◆ ZU ERLEDIGEN
Schreibe die Zeilen der Auflistung als JSON-Liste von Zeichenketten um, mit einem Eintrag pro Zeile und ohne Leerzeilen. Beginne dabei am Anfang der Auflistung und ende mit der Zeile, die „Image resolution: width=1007“ enthält, wobei beide Enden dazugehören und die Bilder wegfallen.

◆ EINGABEDATEN
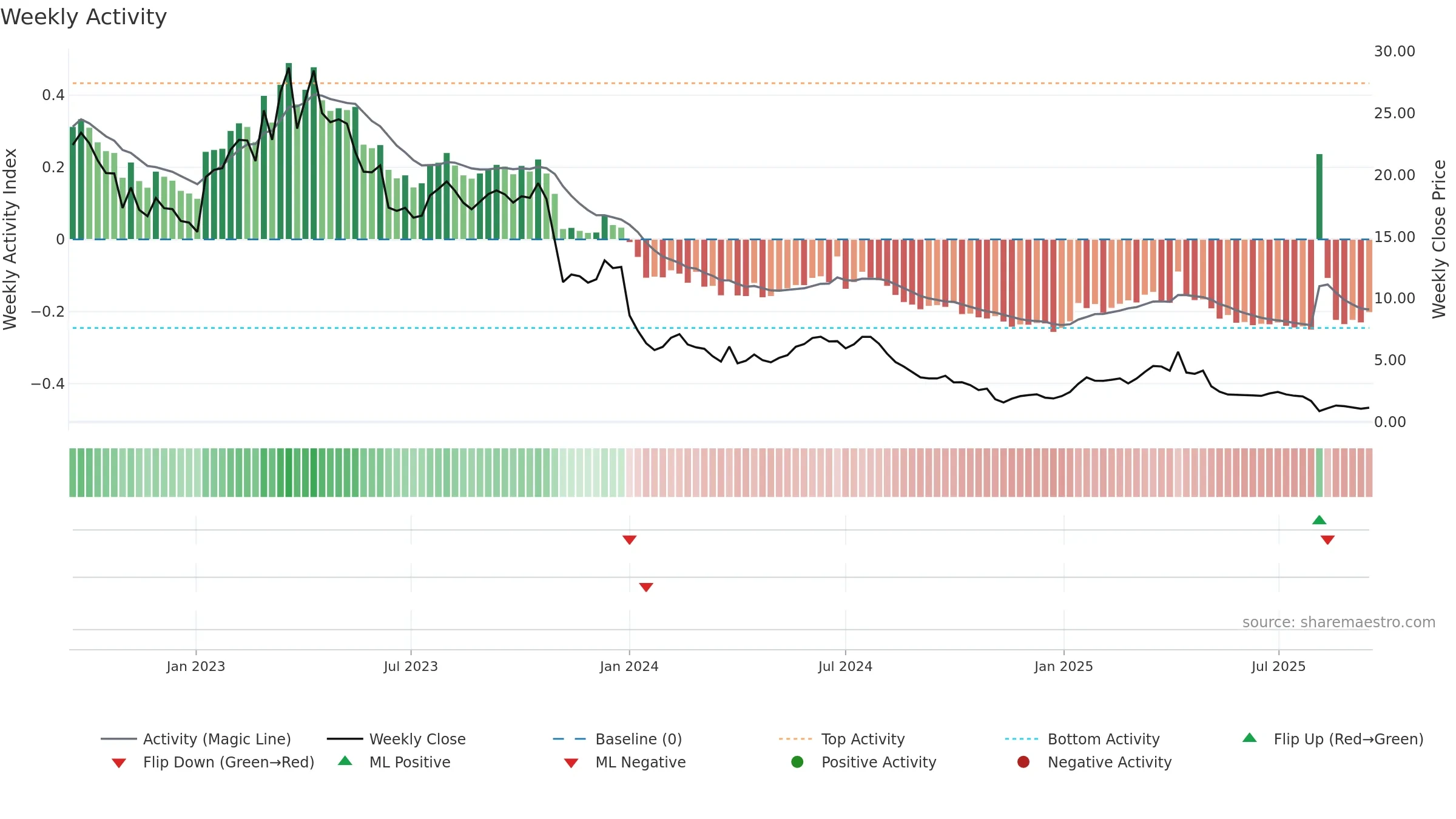Click the green Flip Up triangle marker near Jul 2025
1456x819 pixels.
coord(1319,520)
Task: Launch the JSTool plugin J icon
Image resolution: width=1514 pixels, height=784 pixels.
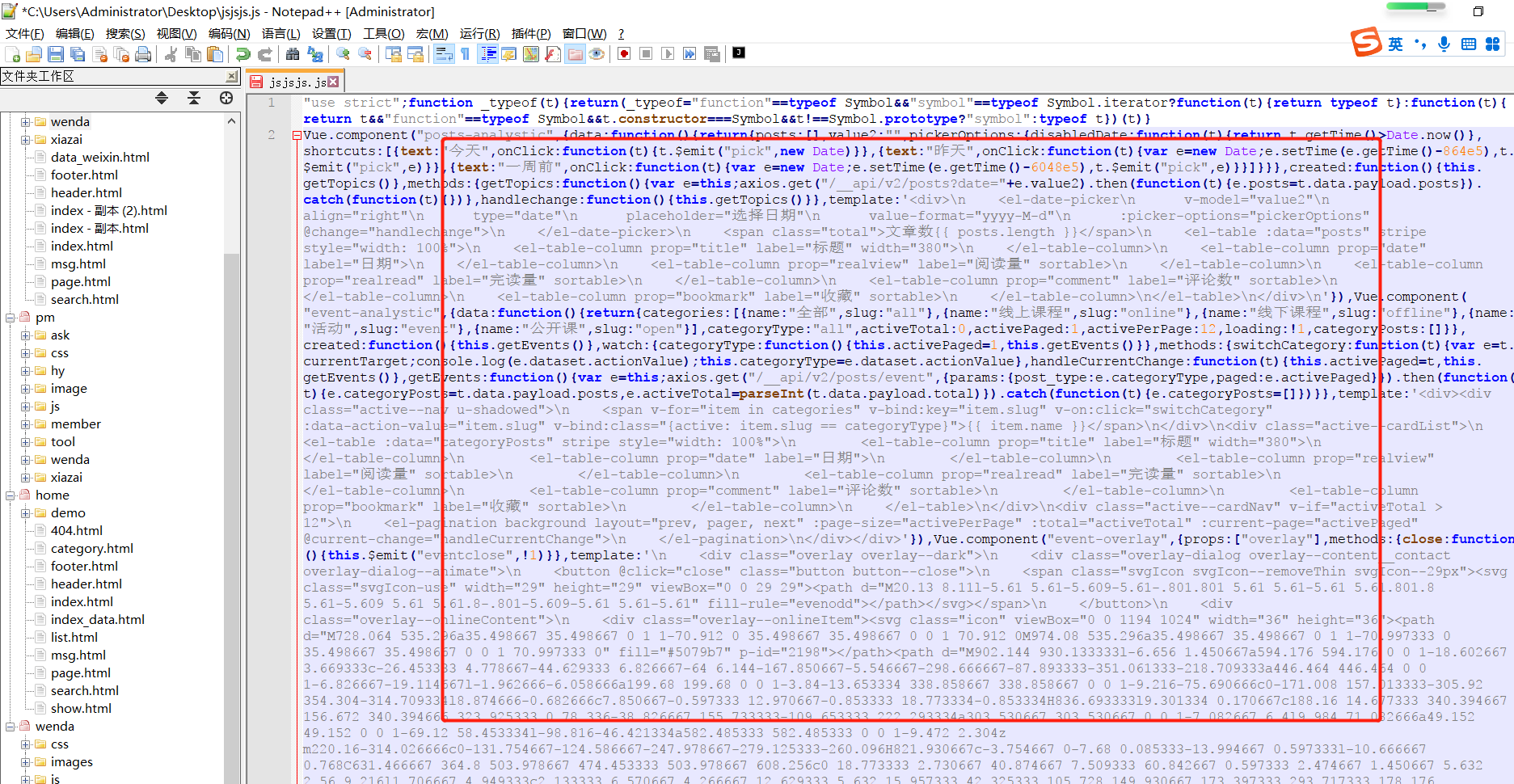Action: click(x=738, y=53)
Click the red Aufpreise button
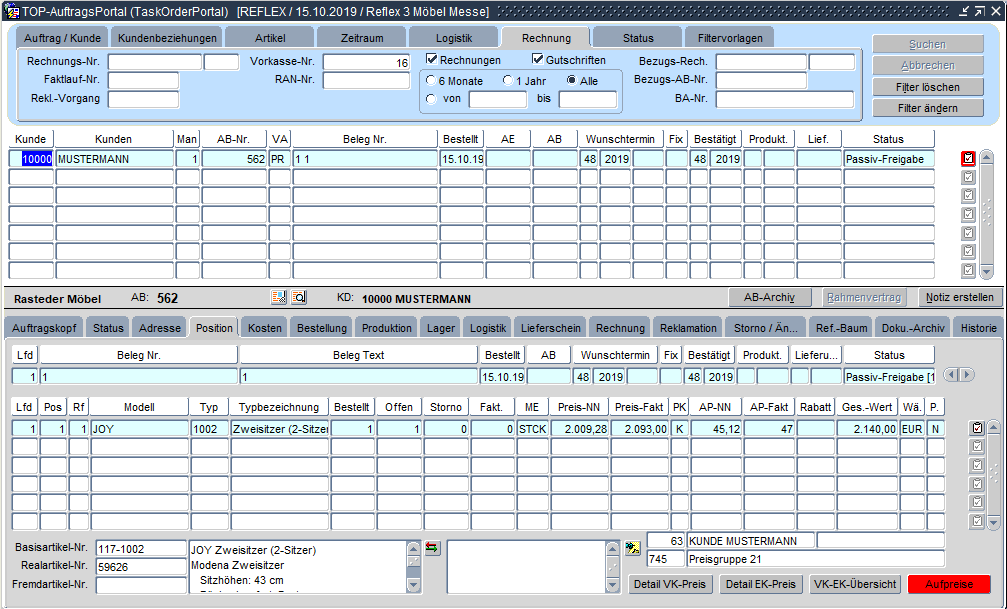Image resolution: width=1007 pixels, height=609 pixels. (x=948, y=584)
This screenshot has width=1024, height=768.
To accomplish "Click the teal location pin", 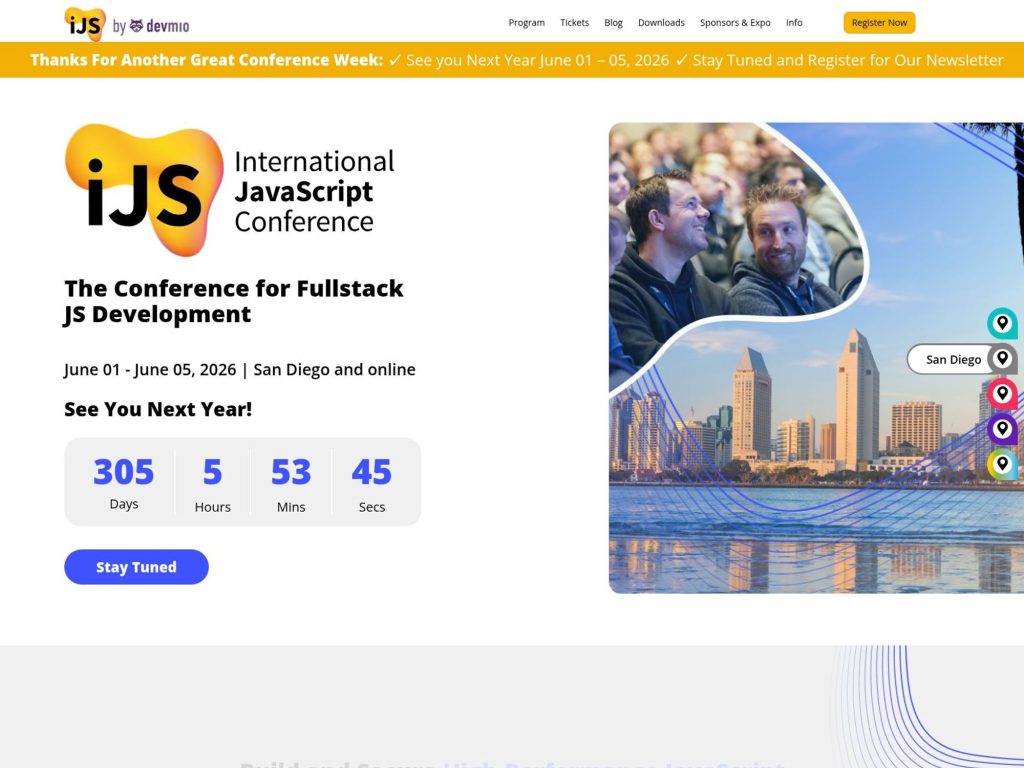I will pyautogui.click(x=1002, y=323).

◆ ERGEBNIS
[
  "Click the green Flip Up triangle marker near Jul 2025",
  "1456x819 pixels.",
  "coord(1319,520)",
  "Task: Launch the JSTool plugin J icon",
  "Image resolution: width=1514 pixels, height=784 pixels.",
  "Action: click(x=738, y=53)",
  "Click the red Aufpreise button",
  "Image resolution: width=1007 pixels, height=609 pixels. (x=948, y=584)"
]